The Lega Nazionale Professionisti Serie A (Italian for National Professionals League Serie A), commonly known as LNPA or Lega Serie A (Serie A League), is the governing body that runs the major professional football competitions in Italy, most prominently the Serie A.

It was founded on 1 July 2010. In the past the television rights of the Serie A clubs were sold separately, and "Serie A" had to financially support Serie B through divided part of the Serie A TV revenues to Serie B clubs. On 30 April 2009, Serie A announced a split from Serie B, when nineteen of the twenty clubs voted in favour of the move. Relegation-threatened Lecce voted against.

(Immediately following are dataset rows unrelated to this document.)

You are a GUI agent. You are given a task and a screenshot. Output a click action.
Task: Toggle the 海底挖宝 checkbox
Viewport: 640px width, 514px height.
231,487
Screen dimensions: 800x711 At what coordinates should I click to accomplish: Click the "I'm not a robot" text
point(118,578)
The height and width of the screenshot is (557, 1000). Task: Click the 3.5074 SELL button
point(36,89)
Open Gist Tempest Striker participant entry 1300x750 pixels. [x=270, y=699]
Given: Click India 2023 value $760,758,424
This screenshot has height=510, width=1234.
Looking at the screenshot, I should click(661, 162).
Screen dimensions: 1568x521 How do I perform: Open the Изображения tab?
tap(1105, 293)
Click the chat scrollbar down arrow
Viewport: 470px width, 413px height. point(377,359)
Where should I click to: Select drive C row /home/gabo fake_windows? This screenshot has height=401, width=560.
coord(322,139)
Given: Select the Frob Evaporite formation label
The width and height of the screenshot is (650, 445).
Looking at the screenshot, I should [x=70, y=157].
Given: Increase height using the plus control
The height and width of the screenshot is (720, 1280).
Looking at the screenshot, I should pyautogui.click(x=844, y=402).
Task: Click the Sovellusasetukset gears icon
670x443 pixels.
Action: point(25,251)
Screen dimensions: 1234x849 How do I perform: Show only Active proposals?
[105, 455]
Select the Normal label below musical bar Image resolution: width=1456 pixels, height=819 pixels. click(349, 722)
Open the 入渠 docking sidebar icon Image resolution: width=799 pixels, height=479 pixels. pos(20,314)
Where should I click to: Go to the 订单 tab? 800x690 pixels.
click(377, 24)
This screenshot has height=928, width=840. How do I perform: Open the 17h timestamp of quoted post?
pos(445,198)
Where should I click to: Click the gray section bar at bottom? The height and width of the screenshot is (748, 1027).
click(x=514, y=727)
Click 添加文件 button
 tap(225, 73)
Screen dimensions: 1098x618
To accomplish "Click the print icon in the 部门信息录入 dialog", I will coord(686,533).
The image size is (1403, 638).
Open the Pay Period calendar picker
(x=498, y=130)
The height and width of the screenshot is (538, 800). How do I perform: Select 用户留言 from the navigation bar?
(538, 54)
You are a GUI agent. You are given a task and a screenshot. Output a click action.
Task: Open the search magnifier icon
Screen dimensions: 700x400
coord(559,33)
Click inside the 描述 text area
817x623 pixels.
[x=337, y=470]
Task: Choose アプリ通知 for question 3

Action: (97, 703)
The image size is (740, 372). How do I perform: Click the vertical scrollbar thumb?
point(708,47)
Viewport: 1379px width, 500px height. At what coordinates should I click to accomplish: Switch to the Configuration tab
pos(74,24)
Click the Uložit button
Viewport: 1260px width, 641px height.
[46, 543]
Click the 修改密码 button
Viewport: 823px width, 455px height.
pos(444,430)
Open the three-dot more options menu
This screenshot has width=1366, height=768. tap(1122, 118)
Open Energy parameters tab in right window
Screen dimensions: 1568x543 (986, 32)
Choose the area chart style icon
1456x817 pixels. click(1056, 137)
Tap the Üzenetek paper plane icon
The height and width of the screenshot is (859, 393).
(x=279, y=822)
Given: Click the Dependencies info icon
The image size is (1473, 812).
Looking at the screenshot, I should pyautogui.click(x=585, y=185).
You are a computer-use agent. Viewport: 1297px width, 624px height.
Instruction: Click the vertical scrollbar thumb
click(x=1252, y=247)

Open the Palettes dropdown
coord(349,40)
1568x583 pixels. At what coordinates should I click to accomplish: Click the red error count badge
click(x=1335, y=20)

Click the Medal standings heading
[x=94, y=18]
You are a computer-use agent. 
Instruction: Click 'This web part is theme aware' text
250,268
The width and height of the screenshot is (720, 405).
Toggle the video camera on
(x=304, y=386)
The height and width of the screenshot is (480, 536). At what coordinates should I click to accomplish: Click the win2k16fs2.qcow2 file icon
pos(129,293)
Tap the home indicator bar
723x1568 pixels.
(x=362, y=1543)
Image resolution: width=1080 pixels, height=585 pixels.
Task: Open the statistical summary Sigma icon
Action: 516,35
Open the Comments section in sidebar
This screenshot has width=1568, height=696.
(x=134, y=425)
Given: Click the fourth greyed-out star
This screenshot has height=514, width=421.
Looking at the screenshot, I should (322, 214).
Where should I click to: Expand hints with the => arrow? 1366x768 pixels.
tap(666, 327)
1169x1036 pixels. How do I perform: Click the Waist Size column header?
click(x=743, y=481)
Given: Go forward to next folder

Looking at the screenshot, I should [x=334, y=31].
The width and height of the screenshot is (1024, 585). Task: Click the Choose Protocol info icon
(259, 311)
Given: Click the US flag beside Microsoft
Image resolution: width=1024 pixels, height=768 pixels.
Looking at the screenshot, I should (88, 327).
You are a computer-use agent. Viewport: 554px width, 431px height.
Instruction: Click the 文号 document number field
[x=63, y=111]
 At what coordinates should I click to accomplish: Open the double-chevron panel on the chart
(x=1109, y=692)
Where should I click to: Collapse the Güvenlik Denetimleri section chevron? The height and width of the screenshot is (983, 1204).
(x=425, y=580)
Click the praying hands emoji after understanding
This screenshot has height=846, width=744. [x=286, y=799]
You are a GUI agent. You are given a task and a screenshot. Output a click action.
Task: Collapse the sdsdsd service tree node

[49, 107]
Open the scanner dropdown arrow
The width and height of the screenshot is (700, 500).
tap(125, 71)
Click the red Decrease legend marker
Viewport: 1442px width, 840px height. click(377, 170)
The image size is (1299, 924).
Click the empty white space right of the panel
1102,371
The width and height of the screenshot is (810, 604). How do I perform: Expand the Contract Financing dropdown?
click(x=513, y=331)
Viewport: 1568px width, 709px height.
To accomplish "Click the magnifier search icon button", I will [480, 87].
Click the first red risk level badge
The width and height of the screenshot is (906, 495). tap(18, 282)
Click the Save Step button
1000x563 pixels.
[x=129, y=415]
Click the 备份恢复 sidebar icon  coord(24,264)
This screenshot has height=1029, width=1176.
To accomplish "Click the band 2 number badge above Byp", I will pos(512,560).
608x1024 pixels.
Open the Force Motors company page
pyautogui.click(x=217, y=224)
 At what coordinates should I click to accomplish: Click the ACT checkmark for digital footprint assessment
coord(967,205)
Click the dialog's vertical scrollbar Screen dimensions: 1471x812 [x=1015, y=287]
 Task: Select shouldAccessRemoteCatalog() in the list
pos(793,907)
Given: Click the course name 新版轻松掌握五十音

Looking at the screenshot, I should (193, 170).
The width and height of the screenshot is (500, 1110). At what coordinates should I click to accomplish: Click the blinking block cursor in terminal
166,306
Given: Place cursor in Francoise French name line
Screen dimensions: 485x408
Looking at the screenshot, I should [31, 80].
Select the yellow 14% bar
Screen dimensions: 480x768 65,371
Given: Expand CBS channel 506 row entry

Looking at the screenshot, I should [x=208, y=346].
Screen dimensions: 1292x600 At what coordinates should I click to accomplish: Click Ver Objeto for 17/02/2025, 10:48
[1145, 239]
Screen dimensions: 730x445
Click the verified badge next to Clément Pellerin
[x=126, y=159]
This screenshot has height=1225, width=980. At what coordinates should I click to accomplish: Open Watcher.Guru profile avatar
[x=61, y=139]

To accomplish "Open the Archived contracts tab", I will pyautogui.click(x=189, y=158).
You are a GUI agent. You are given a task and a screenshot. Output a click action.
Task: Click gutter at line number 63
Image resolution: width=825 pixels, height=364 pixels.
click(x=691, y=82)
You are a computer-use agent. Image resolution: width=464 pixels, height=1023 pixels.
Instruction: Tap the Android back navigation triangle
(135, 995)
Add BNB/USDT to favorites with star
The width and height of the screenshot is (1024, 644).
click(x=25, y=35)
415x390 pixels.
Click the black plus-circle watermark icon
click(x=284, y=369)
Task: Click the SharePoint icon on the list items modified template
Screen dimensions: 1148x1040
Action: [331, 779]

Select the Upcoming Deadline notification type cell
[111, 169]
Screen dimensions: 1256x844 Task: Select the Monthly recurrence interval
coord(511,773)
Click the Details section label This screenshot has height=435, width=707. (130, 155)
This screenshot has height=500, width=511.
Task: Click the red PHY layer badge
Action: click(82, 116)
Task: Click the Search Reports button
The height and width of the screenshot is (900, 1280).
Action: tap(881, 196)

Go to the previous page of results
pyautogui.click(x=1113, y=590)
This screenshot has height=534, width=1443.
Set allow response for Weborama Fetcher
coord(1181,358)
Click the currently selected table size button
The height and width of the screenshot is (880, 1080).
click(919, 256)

The governing body took over most of the competitions formerly held by Lega Calcio, namely Serie A, Coppa Italia, Supercoppa Italiana, and youth competitions Campionato Primavera 1, Coppa Italia Primavera, and Supercoppa Primavera. Serie B is now organised by the Lega Serie B, which was also created in 2010.

Competitions

League 

Serie A counts a total number of 20 clubs. In each season (that starts in August, to end in following May) every club faces the others twice (double round-robin system): once in home stadium and once in the opponents one, for 38 total games (19 for each half). Teams gain 3 points for win and a point for draw: no points are gained for lost matches. Ranking is based on total points: the top-club (with the most points) is crowned Italian champion at the end of season. If two or more teams are equal on number of points, they are ranked by following criteria: head-to-head records (results and points), goal difference in these games, goal difference overall, most goals scored, draw.

The three lowest placed teams are relegated in Serie B, as three other sides (two top-teams and play-off winner) are promoted in order to replace them.

Cup 

The Lega Serie A organizes the main Italian cup competition, the Coppa Italia, which is open also to all Serie B clubs and some clubs from the Serie C and the Serie D.

Super Cup 

The Lega Serie A also organizes the Supercoppa Italiana, a yearly match between the champions of the Serie A and the winners of the Coppa Italia.

Youth competitions 
Youth teams of Lega Serie A clubs play in the Campionato Primavera 1, as well as competing in their own cup competitions, such as the Coppa Italia Primavera and the Supercoppa Primavera.

Footballs 
Nike is the official match football of the Lega Serie A and is used by all 20 teams in league games. The same football is used in all Coppa Italia games and the Supercoppa Italiana.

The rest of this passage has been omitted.